Though this week is another full week in terms of economic news, there’s little doubt as to the highlight – Friday’s employment news. Broadly speaking, economists expect February’s numbers to look very much like January’s. across the board.
Stock Market Index Analysis
In the grand scheme of things we can’t be too surprised the market stumbled a little on Friday. Stocks have rallied sharply since the very first day of February, with the S&P 500 up as much as 6.2% last month at one point by the middle of last week before closing February out with a 5.4% gain. It deserves a breather.
The bad news is, because the February runup was so hot, there’s still room for the market to keep falling. The good about the bad news is, the broad uptrend is still intact, and even more selling from here won’t necessarily snap stocks out of their bullish trend.
The daily chart of the S&P 500 tells much of the story. The breakout above 2064 from three weeks ago got good traction for two weeks, but last week the weight of those gains began to drag the market down. It’s still a little overbought in the very short run, but it’s not like we have reason to worry yet. The S&P 500 could fall all the way back to the 20-day moving average line (blue, currently at 2077.8) and still be in an uptrend. In fact, perhaps the more meaningful floor at this point is 2064… where the prior ceiling was, and where the 50-day moving average line (purple) will be soon.

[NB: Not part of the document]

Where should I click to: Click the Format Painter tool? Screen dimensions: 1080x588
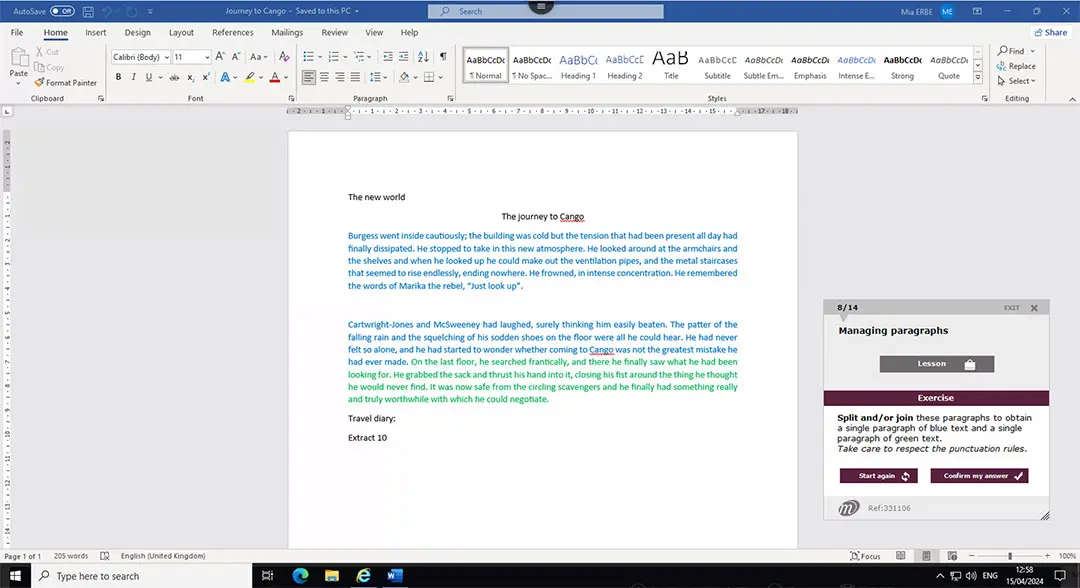pyautogui.click(x=66, y=83)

You’ll notice that we’re nearing a bearish divergence from the MACD lines as well as on the verge of a Percent R (using the BigTrends smoothed method on Williams % R) move back under the key 80 level. Both signal near-term weakness, but neither suggests bigger-picture problems yet — the Percent R reading, in fact, may well be a bullish re-test soon. The MACD lines need to fall below zero and the %R line needs to move below 20 to confirm the bigger-picture undertow has turned bearish. If the modest rollover from late last week goes anywhere, we have no reason yet to think it’s the beginning of anything more than a blip within a longer-term rally.
Although the daily chart has a whole “zone” of potential support lines all between 2020 and 2065, none of them may be as meaningful or as proven as the weekly chart’s 26-week moving average line currently at 2027. It’s pretty easy to see this line has played the role of support in recent months, and is apt to do so again. We may want to be tolerant of a pullback to that line before panicking.

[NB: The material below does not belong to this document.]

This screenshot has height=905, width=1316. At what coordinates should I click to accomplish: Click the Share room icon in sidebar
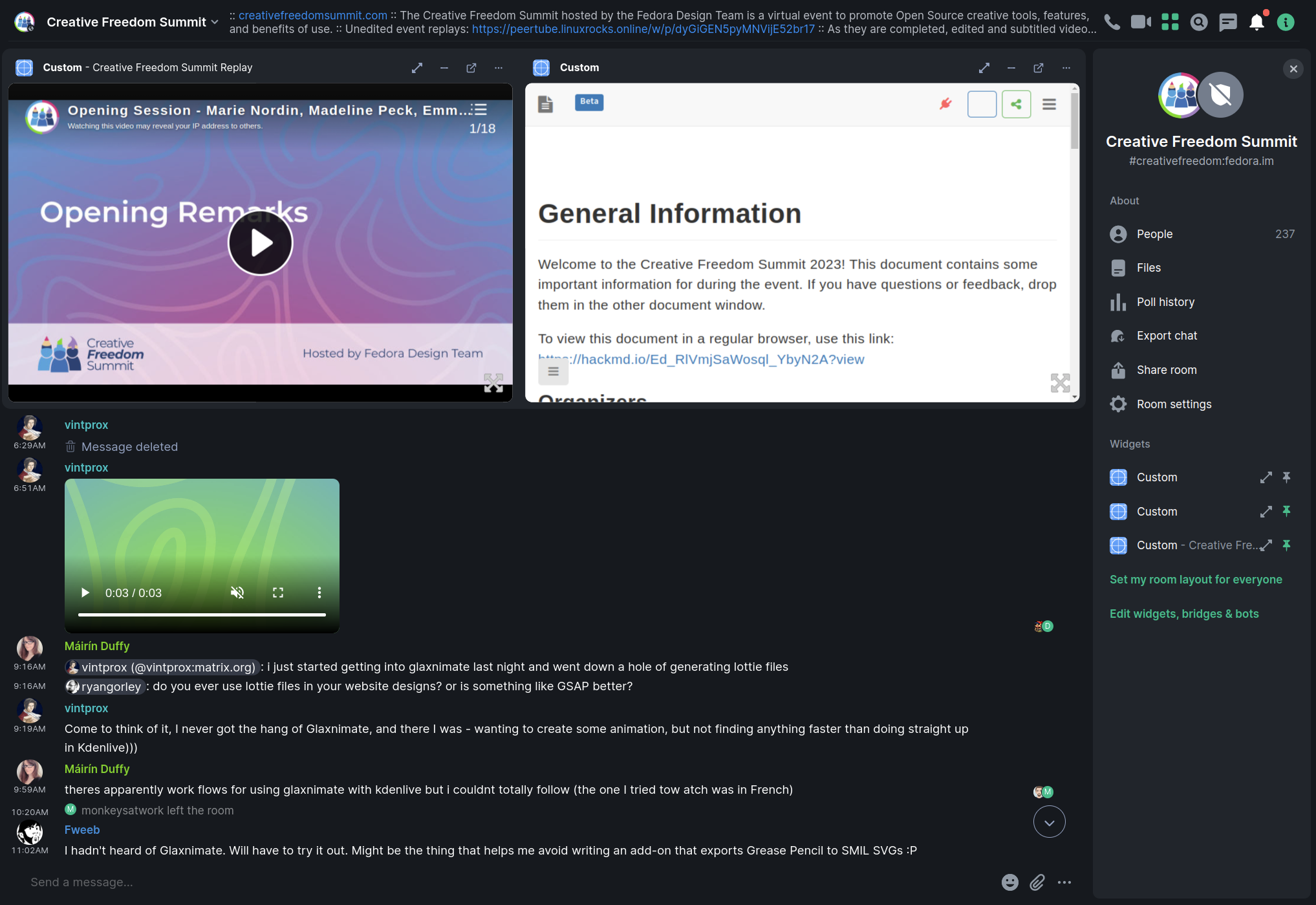coord(1118,369)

The CBOE Volatility Index (VIX) (VXX) has broken below the round 14 level, which is a sign that option traders in general aren’t too concerned currently as a whole — this is line with the market showing strength, and we would tend to consider this a bullish backdrop for stocks.
Should the 26-week moving average line fail to act as a floor, the next reversal point is likely to be the lower 26-week Bollinger band currently at 1916. Detailing that possibility isn’t merited just yet though.
Valuation Challenges Ahead
Though it may not have much effect on stocks in the near-term, over the long haul, stocks tend to reflect their fundamental values. And, as it turns out, valuations are starting to approach frothy levels thanks to February’s big rally.
With Q4’s results all but complete, we know the S&P 500 “earned” $112.82 per share last year, and is projected to earn $118.32 per share this year. That translates into a trailing P/E of 18.65 and a forward-looking P/E of 17.78. Both are well above historical norms. Something to keep in mind if future earnings don’t adjust valuation levels to something close to long-term averages.